### WORK ORDER
The answer must be every record below, reproduced exactly.

### PROVIDED RECORDS
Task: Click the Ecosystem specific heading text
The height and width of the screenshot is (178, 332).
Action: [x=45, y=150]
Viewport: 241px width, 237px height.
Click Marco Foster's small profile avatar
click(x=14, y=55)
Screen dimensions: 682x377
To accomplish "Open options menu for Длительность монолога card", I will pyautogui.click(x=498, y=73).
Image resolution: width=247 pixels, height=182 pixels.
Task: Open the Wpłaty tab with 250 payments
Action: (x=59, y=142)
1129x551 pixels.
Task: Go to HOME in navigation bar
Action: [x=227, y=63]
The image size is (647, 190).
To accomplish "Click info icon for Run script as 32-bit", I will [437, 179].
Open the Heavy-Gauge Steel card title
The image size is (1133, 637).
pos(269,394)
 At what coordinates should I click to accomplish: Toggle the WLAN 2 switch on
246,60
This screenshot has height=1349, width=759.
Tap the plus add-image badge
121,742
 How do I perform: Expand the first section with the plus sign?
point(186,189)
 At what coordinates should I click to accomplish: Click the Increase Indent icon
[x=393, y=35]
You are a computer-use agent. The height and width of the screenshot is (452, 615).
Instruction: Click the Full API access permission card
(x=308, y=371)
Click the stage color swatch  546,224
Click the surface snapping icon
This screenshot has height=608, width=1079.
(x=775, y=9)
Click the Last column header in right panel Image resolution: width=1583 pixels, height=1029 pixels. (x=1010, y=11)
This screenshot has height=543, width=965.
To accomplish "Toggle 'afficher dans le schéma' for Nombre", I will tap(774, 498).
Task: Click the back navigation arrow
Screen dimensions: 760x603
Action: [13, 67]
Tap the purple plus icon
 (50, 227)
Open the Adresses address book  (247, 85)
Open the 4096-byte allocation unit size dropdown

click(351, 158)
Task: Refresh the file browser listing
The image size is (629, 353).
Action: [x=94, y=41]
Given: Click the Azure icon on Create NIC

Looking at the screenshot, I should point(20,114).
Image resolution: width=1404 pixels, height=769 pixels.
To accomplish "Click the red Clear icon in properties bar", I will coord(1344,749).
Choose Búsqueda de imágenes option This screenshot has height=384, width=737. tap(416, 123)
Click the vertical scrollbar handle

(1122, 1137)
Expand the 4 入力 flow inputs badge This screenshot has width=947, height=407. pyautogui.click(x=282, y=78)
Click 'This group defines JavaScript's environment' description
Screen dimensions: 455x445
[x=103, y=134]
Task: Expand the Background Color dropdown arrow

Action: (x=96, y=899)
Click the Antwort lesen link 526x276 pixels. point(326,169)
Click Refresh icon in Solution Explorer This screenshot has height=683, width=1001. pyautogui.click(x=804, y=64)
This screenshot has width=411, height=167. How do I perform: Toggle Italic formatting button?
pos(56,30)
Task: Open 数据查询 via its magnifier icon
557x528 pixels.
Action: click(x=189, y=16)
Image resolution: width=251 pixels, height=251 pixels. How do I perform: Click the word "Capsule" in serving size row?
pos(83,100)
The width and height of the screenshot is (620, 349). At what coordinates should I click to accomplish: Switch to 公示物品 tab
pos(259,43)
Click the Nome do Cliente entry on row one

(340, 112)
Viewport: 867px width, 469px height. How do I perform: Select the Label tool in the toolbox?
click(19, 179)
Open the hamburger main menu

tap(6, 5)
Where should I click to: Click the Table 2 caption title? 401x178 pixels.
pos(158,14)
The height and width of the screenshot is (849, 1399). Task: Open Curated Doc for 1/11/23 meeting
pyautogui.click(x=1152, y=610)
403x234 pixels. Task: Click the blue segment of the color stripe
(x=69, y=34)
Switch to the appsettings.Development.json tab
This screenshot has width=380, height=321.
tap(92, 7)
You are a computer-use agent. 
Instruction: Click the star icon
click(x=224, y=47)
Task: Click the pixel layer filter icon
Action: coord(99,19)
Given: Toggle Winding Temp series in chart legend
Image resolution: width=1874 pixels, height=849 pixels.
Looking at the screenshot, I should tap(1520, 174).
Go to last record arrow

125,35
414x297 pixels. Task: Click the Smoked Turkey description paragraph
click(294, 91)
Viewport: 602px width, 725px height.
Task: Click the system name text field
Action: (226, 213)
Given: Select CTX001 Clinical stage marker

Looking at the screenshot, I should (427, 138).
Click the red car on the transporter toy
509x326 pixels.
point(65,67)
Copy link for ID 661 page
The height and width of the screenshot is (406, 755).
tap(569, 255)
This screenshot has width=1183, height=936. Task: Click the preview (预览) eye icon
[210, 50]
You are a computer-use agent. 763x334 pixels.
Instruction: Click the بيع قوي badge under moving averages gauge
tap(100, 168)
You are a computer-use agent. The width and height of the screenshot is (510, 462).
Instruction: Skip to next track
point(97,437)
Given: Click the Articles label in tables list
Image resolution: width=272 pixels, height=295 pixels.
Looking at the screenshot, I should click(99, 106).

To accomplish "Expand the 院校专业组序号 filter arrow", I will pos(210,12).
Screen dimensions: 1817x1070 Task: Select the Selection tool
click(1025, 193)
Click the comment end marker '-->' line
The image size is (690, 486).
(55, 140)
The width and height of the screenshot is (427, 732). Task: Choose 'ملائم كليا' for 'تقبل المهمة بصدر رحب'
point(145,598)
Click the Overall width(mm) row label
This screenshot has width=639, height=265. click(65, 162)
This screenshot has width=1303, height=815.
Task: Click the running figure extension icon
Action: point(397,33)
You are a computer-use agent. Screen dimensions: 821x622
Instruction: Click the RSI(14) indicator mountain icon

### TASK SOLUTION
Task: Click the Ecosystem specific heading text
The height and width of the screenshot is (178, 332).
Action: [x=45, y=150]
Viewport: 241px width, 237px height.
Click Marco Foster's small profile avatar
click(x=14, y=55)
Screen dimensions: 682x377
To accomplish "Open options menu for Длительность монолога card", I will pyautogui.click(x=498, y=73).
Image resolution: width=247 pixels, height=182 pixels.
Task: Open the Wpłaty tab with 250 payments
Action: (x=59, y=142)
1129x551 pixels.
Task: Go to HOME in navigation bar
Action: [x=227, y=63]
The image size is (647, 190).
To accomplish "Click info icon for Run script as 32-bit", I will [437, 179].
Open the Heavy-Gauge Steel card title
The image size is (1133, 637).
pos(269,394)
 At what coordinates should I click to accomplish: Toggle the WLAN 2 switch on
246,60
This screenshot has height=1349, width=759.
Tap the plus add-image badge
121,742
 How do I perform: Expand the first section with the plus sign?
point(186,189)
 At what coordinates should I click to accomplish: Click the Increase Indent icon
[x=393, y=35]
You are a computer-use agent. The height and width of the screenshot is (452, 615).
Instruction: Click the Full API access permission card
(x=308, y=371)
Click the stage color swatch  546,224
Click the surface snapping icon
This screenshot has height=608, width=1079.
(x=775, y=9)
Click the Last column header in right panel Image resolution: width=1583 pixels, height=1029 pixels. (x=1010, y=11)
This screenshot has height=543, width=965.
To accomplish "Toggle 'afficher dans le schéma' for Nombre", I will tap(774, 498).
Task: Click the back navigation arrow
Screen dimensions: 760x603
Action: [13, 67]
Tap the purple plus icon
 (50, 227)
Open the Adresses address book  (247, 85)
Open the 4096-byte allocation unit size dropdown

click(351, 158)
Task: Refresh the file browser listing
The image size is (629, 353).
Action: [x=94, y=41]
Given: Click the Azure icon on Create NIC

Looking at the screenshot, I should point(20,114).
Image resolution: width=1404 pixels, height=769 pixels.
To accomplish "Click the red Clear icon in properties bar", I will coord(1344,749).
Choose Búsqueda de imágenes option This screenshot has height=384, width=737. tap(416, 123)
Click the vertical scrollbar handle

(1122, 1137)
Expand the 4 入力 flow inputs badge This screenshot has width=947, height=407. pyautogui.click(x=282, y=78)
Click 'This group defines JavaScript's environment' description
Screen dimensions: 455x445
[x=103, y=134]
Task: Expand the Background Color dropdown arrow

Action: (x=96, y=899)
Click the Antwort lesen link 526x276 pixels. point(326,169)
Click Refresh icon in Solution Explorer This screenshot has height=683, width=1001. pyautogui.click(x=804, y=64)
This screenshot has width=411, height=167. How do I perform: Toggle Italic formatting button?
pos(56,30)
Task: Open 数据查询 via its magnifier icon
557x528 pixels.
Action: click(x=189, y=16)
Image resolution: width=251 pixels, height=251 pixels. How do I perform: Click the word "Capsule" in serving size row?
pos(83,100)
The width and height of the screenshot is (620, 349). At what coordinates should I click to accomplish: Switch to 公示物品 tab
pos(259,43)
Click the Nome do Cliente entry on row one

(340, 112)
Viewport: 867px width, 469px height. How do I perform: Select the Label tool in the toolbox?
click(19, 179)
Open the hamburger main menu

tap(6, 5)
Where should I click to: Click the Table 2 caption title? 401x178 pixels.
pos(158,14)
The height and width of the screenshot is (849, 1399). Task: Open Curated Doc for 1/11/23 meeting
pyautogui.click(x=1152, y=610)
403x234 pixels. Task: Click the blue segment of the color stripe
(x=69, y=34)
Switch to the appsettings.Development.json tab
This screenshot has width=380, height=321.
tap(92, 7)
You are a computer-use agent. 
Instruction: Click the star icon
click(x=224, y=47)
Task: Click the pixel layer filter icon
Action: coord(99,19)
Given: Toggle Winding Temp series in chart legend
Image resolution: width=1874 pixels, height=849 pixels.
Looking at the screenshot, I should tap(1520, 174).
Go to last record arrow

125,35
414x297 pixels. Task: Click the Smoked Turkey description paragraph
click(294, 91)
Viewport: 602px width, 725px height.
Task: Click the system name text field
Action: (226, 213)
Given: Select CTX001 Clinical stage marker

Looking at the screenshot, I should (427, 138).
Click the red car on the transporter toy
509x326 pixels.
point(65,67)
Copy link for ID 661 page
The height and width of the screenshot is (406, 755).
tap(569, 255)
This screenshot has width=1183, height=936. Task: Click the preview (预览) eye icon
[210, 50]
You are a computer-use agent. 763x334 pixels.
Instruction: Click the بيع قوي badge under moving averages gauge
tap(100, 168)
You are a computer-use agent. The width and height of the screenshot is (510, 462).
Instruction: Skip to next track
point(97,437)
Given: Click the Articles label in tables list
Image resolution: width=272 pixels, height=295 pixels.
Looking at the screenshot, I should click(99, 106).

To accomplish "Expand the 院校专业组序号 filter arrow", I will pos(210,12).
Screen dimensions: 1817x1070 Task: Select the Selection tool
click(1025, 193)
Click the comment end marker '-->' line
The image size is (690, 486).
(55, 140)
The width and height of the screenshot is (427, 732). Task: Choose 'ملائم كليا' for 'تقبل المهمة بصدر رحب'
point(145,598)
Click the Overall width(mm) row label
This screenshot has width=639, height=265. click(65, 162)
This screenshot has width=1303, height=815.
Task: Click the running figure extension icon
Action: point(397,33)
You are a computer-use agent. Screen dimensions: 821x622
Instruction: Click the RSI(14) indicator mountain icon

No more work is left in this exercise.